Date: 2024-07-19

Problem

  • The way run length encoding work is that we encode a sequence of consecutive and identical characters of data as a single digit data value and count, in contrast with the original. For instance, if we a run of data such as “AAA” the run-length encoding would be “3A”.
  • If we have for instance “AAAAAAAAAAAA” (12A’s) we can’t just say “12A” since the string can either be encode as “12A” which represents “AAAAAAAAAAAA” or “1AA”. Therefore, long runs (10 or more characters) should be encoded in a split fashion. The correct encoding should be “9A3A”.

Solution

  • It would be most optimal to make a list or array to hold the new encoded string.
  • It is not optimal to use a string to concatenate to, because we are essentially creating a new string every time we do so. Strings are immutable (cannot be changed once they are created) under the hood what is happening when you concatenate to a string is that a new string is created in memory to hold new this string. This would be give us an O(N) operation on the new string and since we are already looping through the input string, we end up with an operation that is costing us a time complexity of O(N^2)

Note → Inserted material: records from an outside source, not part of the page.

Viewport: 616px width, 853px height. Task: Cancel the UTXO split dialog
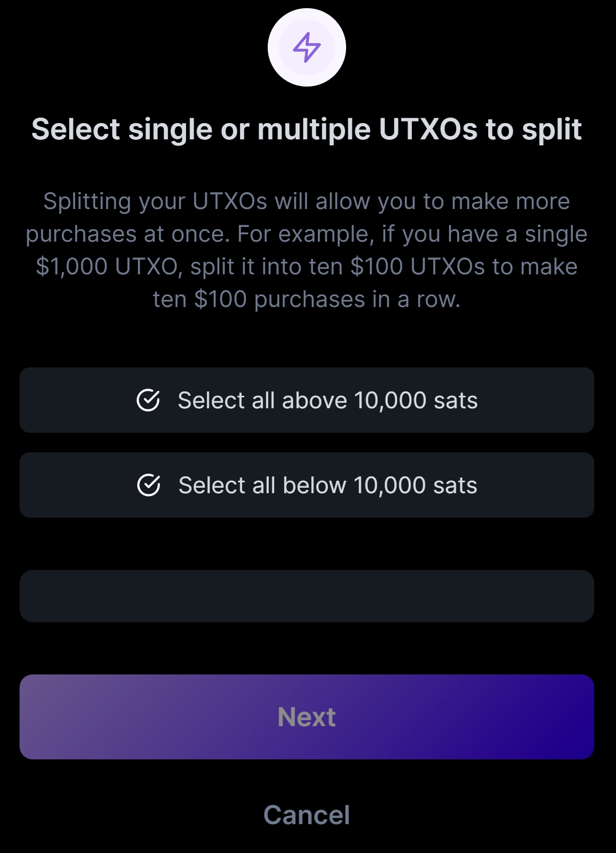(307, 815)
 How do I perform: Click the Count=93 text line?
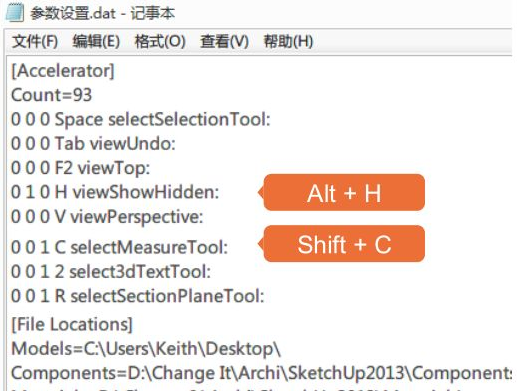(x=51, y=95)
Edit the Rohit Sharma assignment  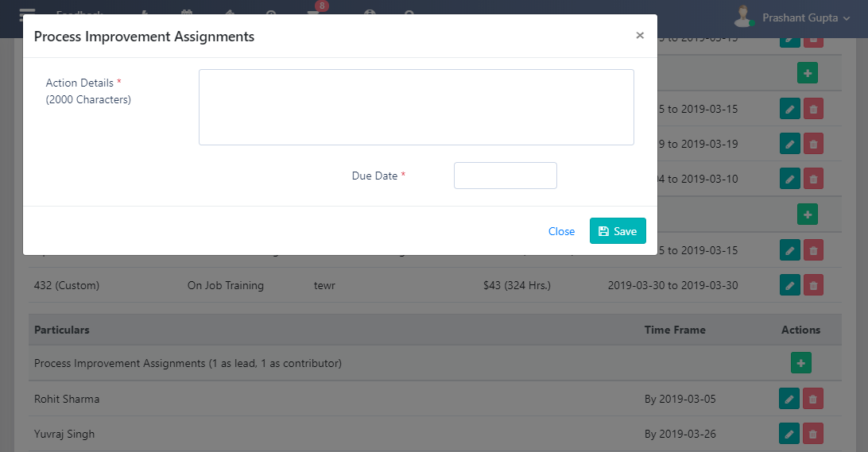pos(789,399)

#NON OPTIMAL SOLUTION USING A STRING TO OPERATE ON
string = ''
 
string += "4A"
 
# The above requires creating a new string in memory every time.

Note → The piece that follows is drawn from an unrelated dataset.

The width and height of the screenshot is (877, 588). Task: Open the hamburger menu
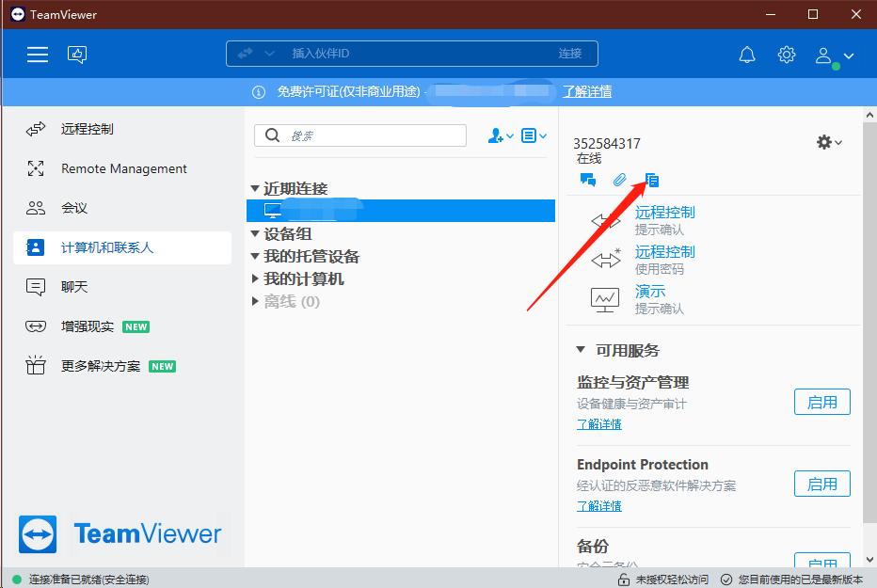click(38, 55)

  • Space complexity is at most O(n) and time complexity is at worst O(n) since we are only iterating through the input array once.

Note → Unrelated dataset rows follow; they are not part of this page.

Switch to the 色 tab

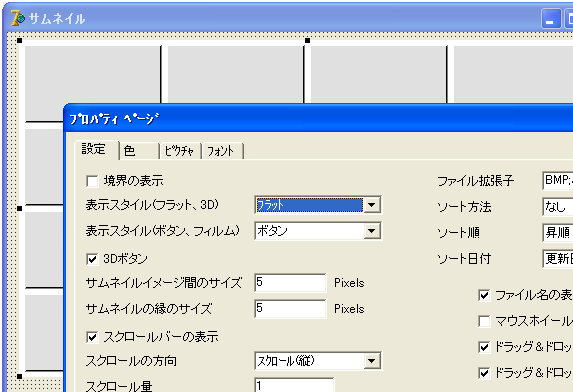(x=140, y=151)
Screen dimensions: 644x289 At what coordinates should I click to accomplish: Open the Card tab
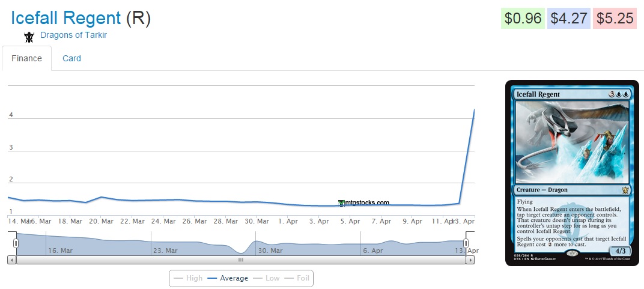(71, 58)
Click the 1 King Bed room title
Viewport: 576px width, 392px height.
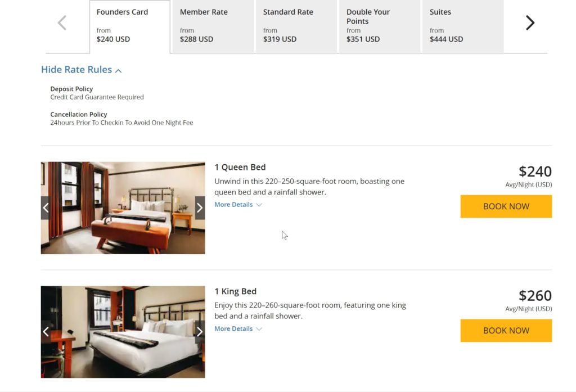tap(236, 291)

def runLengthEncoding(string):
    encodedStringCharacters = []
    currentRunLength = 1
 
    for i in range(1, len(string)):
        currentCharacter = string[i]
        previousCharacter = string[ i - 1]
 
        if currentCharacter != previousCharacter or currentRunLength == 9:
            encodedStringCharacters.append(str(currentRunLength))
            encodedStringCharacters.append(previousCharacter)
            currentRunLength = 0
 
        currentRunLength += 1
 
 
    encodedStringCharacters.append(str(currentRunLength))
    encodedStringCharacters.append(string[len(string) - 1])
 
    return "".join(encodedStringCharacters)
  • This solution begins by creating two variables:
    • encodedStringCharacters = [] This is a list that will hold the final encoded string value.
    • currentRunLength This variable keeps track of the run of the data, or how consecutive something is right now
  • To begin the algorithm we start by iterating over the string, starting at index 1.
  • We then define the current character and the previous character (i - 1)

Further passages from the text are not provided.